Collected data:
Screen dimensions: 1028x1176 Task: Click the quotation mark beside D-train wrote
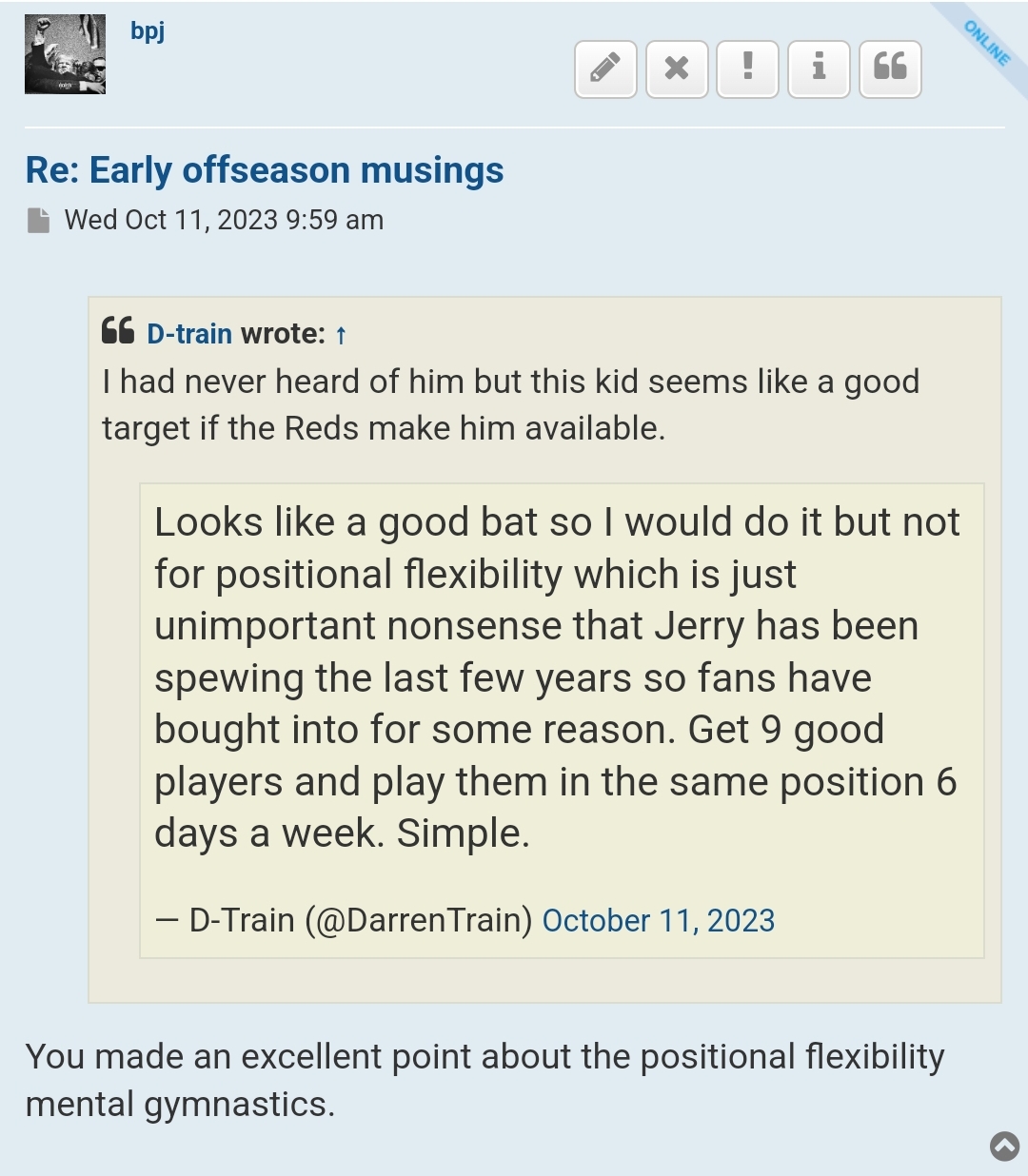[x=118, y=331]
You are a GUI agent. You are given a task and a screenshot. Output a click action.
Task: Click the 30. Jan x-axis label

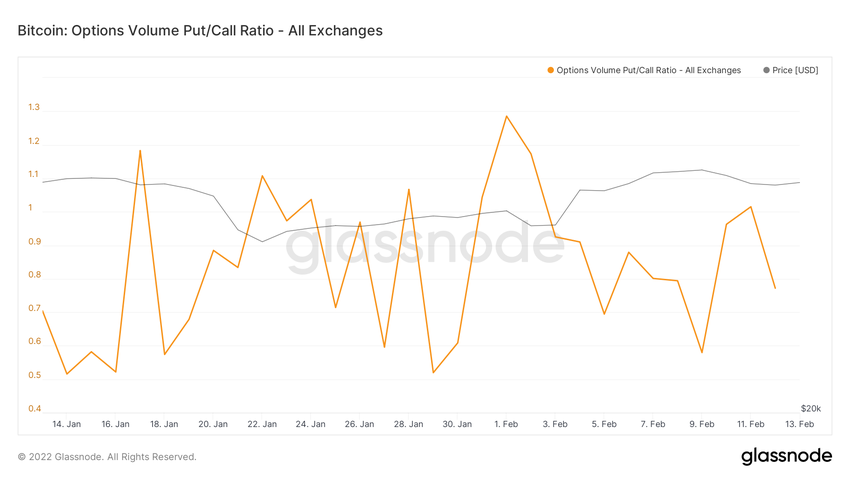pyautogui.click(x=457, y=424)
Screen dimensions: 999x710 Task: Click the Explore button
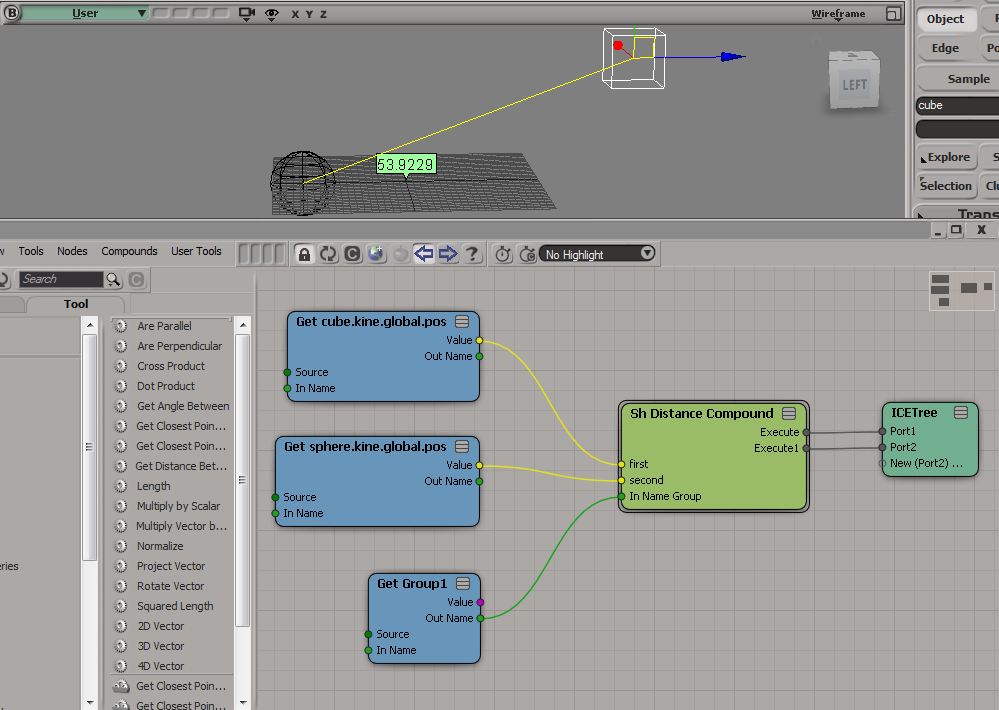click(946, 157)
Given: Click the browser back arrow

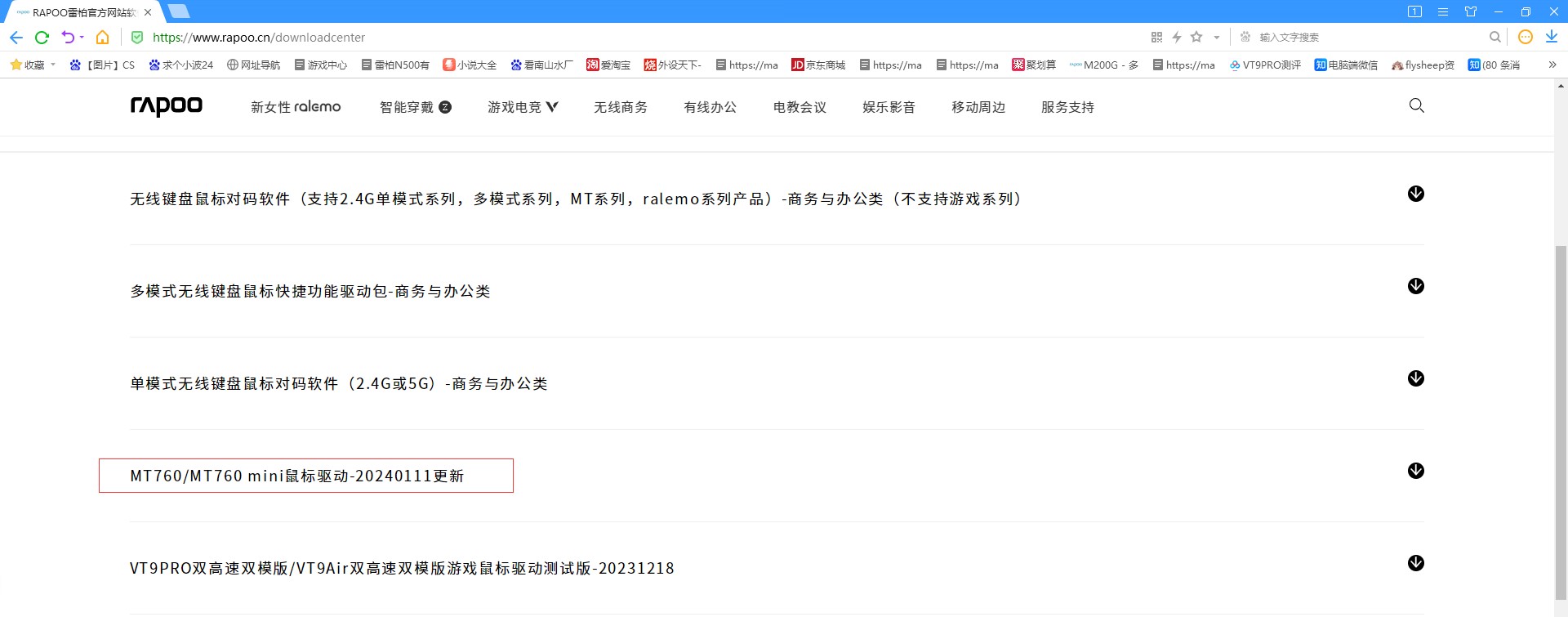Looking at the screenshot, I should 16,38.
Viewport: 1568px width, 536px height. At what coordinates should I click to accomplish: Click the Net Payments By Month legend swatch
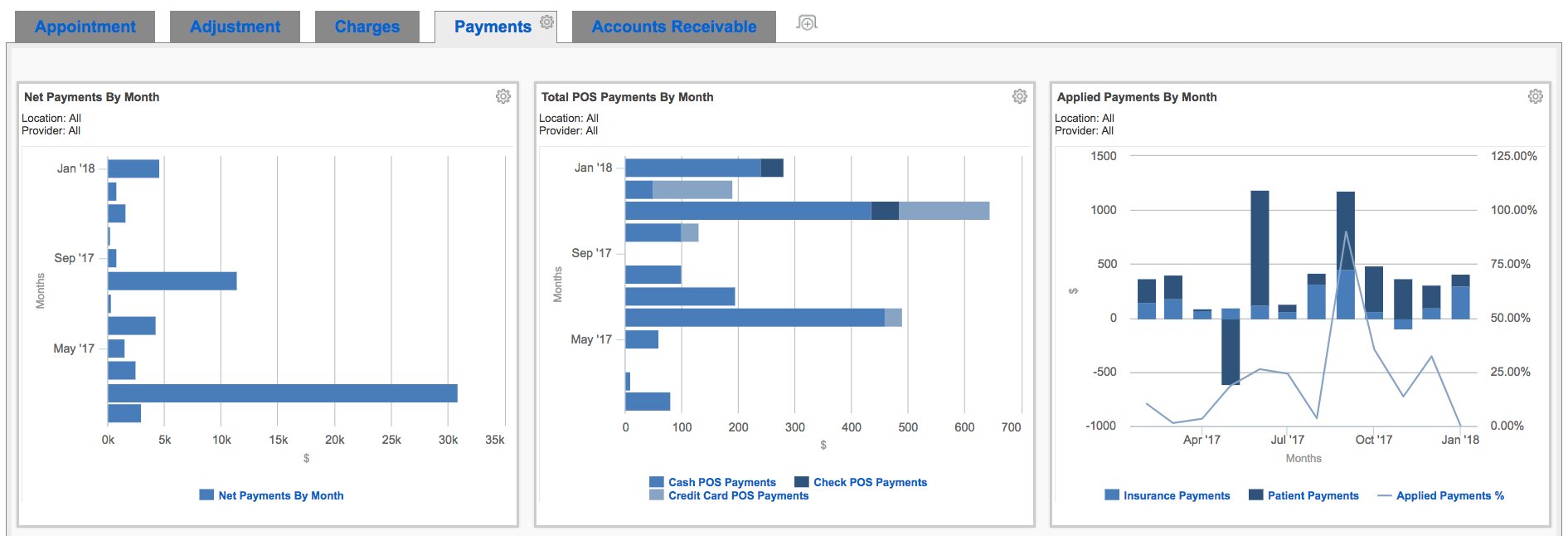coord(206,495)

Task objective: Without the pictures, extract every entry verbatim.

Exercise result:
Screen dimensions: 1028x1176 Task: Click the quotation mark beside D-train wrote
[x=118, y=331]
You are a GUI agent. You are given a task and a screenshot. Output a click action.
Task: Click the 30. Jan x-axis label

pyautogui.click(x=457, y=424)
Screen dimensions: 999x710 Task: Click the Explore button
click(946, 157)
Given: Click the browser back arrow

Looking at the screenshot, I should 16,38.
Viewport: 1568px width, 536px height. At what coordinates should I click to accomplish: Click the Net Payments By Month legend swatch
coord(206,495)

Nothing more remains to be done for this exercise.